The Agriculture Department, which runs the program, said more than 10% of all payouts were overpayments. Another 1.6% were underpayments, for a total error rate of nearly 12%.
Given the program’s size, the overpayments work out to $10 billion, congressional Republicans said.
“The level of erroneous payments remains shockingly high,” said House Agriculture Committee Chairman Glen Thompson, Pennsylvania Republican, and Sen. John Boozman, the top Republican on the Senate agriculture committee. “We are far removed from the pandemic, and it should no longer be used as a crutch.”
The Biden administration said overpayments aren’t necessarily fraud, though some of that is included in the rate.
Food stamps, officially known as the Supplemental Nutrition Assistance Program, are administered by the states but funded by the federal government.
And there was a massive range of performances at the state level in fiscal 2023.
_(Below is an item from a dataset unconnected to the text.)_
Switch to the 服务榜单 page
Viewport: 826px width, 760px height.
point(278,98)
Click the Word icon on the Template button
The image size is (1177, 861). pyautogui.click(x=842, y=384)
Alaska had an overpayment rate of 60%. New Jersey scored 33%. But Vermont, South Dakota and Idaho all clocked in at a less than 3% overpayment rate and a total improper payment rate of less than 4%. That includes underpayments.
The administration blamed states for the high rates and said something must be done.
“We cannot tolerate high error rates in a program that impacts millions of lives. States must take immediate action to improve the accuracy of SNAP payments — or they will face financial penalties,” said Cindy Long, administrator for the Food and Nutrition Service.
She said the worst states will have to submit corrective plans and can face penalties for successive bad years.
The Republicans, though, said it’s not enough to blame states. They said federal bureaucrats need to do more to root out bad spending.
Last year’s rate is the worst overpayment rate in records dating to 2003.
The situation was at its best under President Obama, when the overpayment rate dipped to less than 3%. It hovered between 5% and 6% in the Trump administration, then soared to 9.8% in 2022 and just over 10% in 2023.